Colour and Optical Character
Cornflower blue occupies a specific position on the blue sapphire colour continuum. Where royal blue describes a saturated, medium-dark to dark blue — the hue most closely associated with fine Burmese and Sri Lankan stones at their deepest — cornflower blue sits at a slightly lighter tone, typically assessed as medium to medium-light, with hue descriptions ranging from pure blue to slightly violetish blue. Saturation remains high; the colour is vivid rather than washed out, but it never crosses into the inky depths that can suppress brilliance in very dark stones.
A defining characteristic of the finest cornflower-blue sapphires is a perceived velvety or silky softness to the colour. This quality is not merely a subjective impression: it arises from the presence of fine needle-like inclusions of rutile, known in the trade as silk, which scatter incident light and create a gentle, diffused glow throughout the stone. The effect softens contrast between light and dark zones and lends the colour an almost three-dimensional depth. It is this combination — the particular tone and saturation of the blue, together with the scattering effect of fine silk — that gives the finest cornflower-blue sapphires their celebrated appearance.
Association with Kashmir
The cornflower-blue ideal is historically and inextricably linked to Kashmir sapphires, recovered from the high-altitude deposits of the Zanskar Range in the Jammu and Kashmir region of India. The Kashmir deposit, discovered in the late nineteenth century and most productive between roughly 1882 and the 1920s, produced sapphires whose colour and character became the benchmark against which all other blue sapphires are measured. The combination of a pure, slightly violetish blue of medium tone, exceptional transparency, and abundant fine silk inclusions producing that signature velvety appearance defined the Kashmir standard. Although the term "cornflower blue" is applied to sapphires from other origins — notably Sri Lanka and, occasionally, Madagascar — a Kashmir origin certificate alongside a cornflower-blue colour grade represents the most sought-after combination in the blue sapphire market.
Laboratory Usage
The cornflower-blue designation is employed by several of the world's leading gemmological laboratories, including Gübelin Gem Lab, SSEF Swiss Gemmological Institute, and Lotus Gemology, each of which may apply the term as a colour-quality descriptor on their sapphire reports. The criteria applied are not identical across laboratories, and the term remains a qualitative trade description rather than a rigidly standardised colorimetric measurement. Nevertheless, its appearance on a report from a respected laboratory functions as a meaningful signal to buyers and auction specialists, indicating that the stone's colour falls within the range historically associated with the finest blue sapphires.

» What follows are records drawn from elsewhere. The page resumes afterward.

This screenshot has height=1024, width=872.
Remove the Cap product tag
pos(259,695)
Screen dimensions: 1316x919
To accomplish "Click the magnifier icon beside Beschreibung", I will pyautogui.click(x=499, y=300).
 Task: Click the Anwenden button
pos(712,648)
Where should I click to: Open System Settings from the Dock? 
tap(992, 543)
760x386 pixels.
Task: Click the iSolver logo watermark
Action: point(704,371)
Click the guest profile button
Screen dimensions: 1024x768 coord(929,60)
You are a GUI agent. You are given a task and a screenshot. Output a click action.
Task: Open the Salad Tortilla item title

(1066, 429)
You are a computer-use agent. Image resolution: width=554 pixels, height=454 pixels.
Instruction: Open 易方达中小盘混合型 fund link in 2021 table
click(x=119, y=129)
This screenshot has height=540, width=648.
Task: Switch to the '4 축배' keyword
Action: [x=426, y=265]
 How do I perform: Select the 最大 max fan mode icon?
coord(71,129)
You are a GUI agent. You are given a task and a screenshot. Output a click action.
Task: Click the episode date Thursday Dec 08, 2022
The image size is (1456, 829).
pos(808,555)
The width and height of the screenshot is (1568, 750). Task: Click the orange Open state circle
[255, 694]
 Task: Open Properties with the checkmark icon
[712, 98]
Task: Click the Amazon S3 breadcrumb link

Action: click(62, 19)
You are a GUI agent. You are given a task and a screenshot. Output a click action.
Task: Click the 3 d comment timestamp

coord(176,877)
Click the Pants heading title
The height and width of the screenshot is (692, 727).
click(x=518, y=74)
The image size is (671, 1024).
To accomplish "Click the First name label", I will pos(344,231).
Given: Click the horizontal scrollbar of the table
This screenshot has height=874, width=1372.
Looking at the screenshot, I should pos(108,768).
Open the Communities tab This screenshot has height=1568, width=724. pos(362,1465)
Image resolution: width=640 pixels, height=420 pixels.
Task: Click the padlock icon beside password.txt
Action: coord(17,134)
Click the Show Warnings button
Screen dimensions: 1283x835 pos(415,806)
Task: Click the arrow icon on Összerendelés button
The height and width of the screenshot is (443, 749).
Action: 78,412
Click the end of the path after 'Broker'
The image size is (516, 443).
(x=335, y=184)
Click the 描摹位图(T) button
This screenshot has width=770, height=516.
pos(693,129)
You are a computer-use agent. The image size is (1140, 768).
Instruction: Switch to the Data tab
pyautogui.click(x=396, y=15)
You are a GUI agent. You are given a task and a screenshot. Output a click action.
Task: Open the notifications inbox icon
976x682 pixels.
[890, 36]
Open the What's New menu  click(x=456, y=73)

Lotus Gemology, whose published research on sapphire colour grading is widely referenced in the trade, uses cornflower blue as one of several named colour grades for blue sapphire, situating it as distinct from — and generally lighter in tone than — royal blue. The distinction matters commercially: while royal blue commands its own strong premiums, particularly for Burmese stones, cornflower blue is often preferred by collectors who prize the velvety luminosity over sheer depth of colour.
Market Context
The commercial significance of a cornflower-blue colour grade is well established at the upper end of the sapphire market. Fine sapphires receiving the designation from major laboratories achieve meaningfully higher prices per carat than comparable stones graded simply as blue, with the premium reflecting both the rarity of the colour and the market's confidence in the laboratory's assessment. The premium is further amplified when a Kashmir origin determination accompanies the colour grade, as the combination of provenance and colour quality represents the apex of blue sapphire desirability. Sri Lankan cornflower-blue sapphires, while lacking the cachet of Kashmir origin, also trade at significant premiums and represent the most commercially accessible route to the colour grade in larger sizes, given the near-exhaustion of the Kashmir deposit.